Placé sous la seule autorité du Directeur général de l'Aide à la jeunesse, l'inspecteur a pour mission d'inspecter les Services d'Aide à la Jeunesse (SAJ) et les Services de Protection Judiciaire (SPJ).

Dans le cadre de cette mission, l'inspecteur est charqé de :

a)           contrôler la bonne application des législations, réglementations et circulaires applicables aux SAJ et SPJ,

b)           examiner les plaintes relatives à l'exécution des missions des SAJ et SPJ dont le Directeur général est saisi et que ce dernier lui transmet,

c)           soutenir l'harmonisation des pratiques des SAJ et SPJ, fournir au Directeur général une information complète quant au fonctionnement de ceux-ci, et éventuellement formuler, sur base des contrôles opérés et des constatations effectuées, des recommandations à l'intention du Directeur général.
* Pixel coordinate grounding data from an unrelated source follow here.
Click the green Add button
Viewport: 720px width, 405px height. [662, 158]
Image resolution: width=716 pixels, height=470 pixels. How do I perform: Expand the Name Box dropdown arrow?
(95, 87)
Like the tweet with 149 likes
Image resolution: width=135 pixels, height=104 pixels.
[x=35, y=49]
La Commission relève que l'inspecteur n'a pas pour fonction de traiter les dossiers individuels des bénéficiaires qui s'adressent au S.A.J. ou qui sont suivis par le S.P.J. Par conséquent, il ne partage pas de mission commune avec ces instances d'aide à la jeunesse. Il ne peut donc y avoir de secret professionnel partagé entre eux.

Les S.A.J. et les S.P.J. sont tenus légalement de respecter le secret professionnel (art. 57 du décret). Ni l'administration de la Communauté française ni l'inspecteur ne peuvent les contraindre à s'écarter de cette obligation.

Les nécessités de l'inspection ne constituent pas une des exceptions légales ou jurisprudentielles dans lesquelles les services ne sont pas tenus au secret professionnel (témoignage en justice, ordre de la loi et état de nécessité).

Par conséquent, en règle générale, la Commission est d'avis que l'inspecteur ne peut pas avoir accès aux dossiers individuels des bénéficiaires ni en prendre copie (dans le même sens, voy. l'avis 99/08 rendu à propos du service d'inspection pédagogique).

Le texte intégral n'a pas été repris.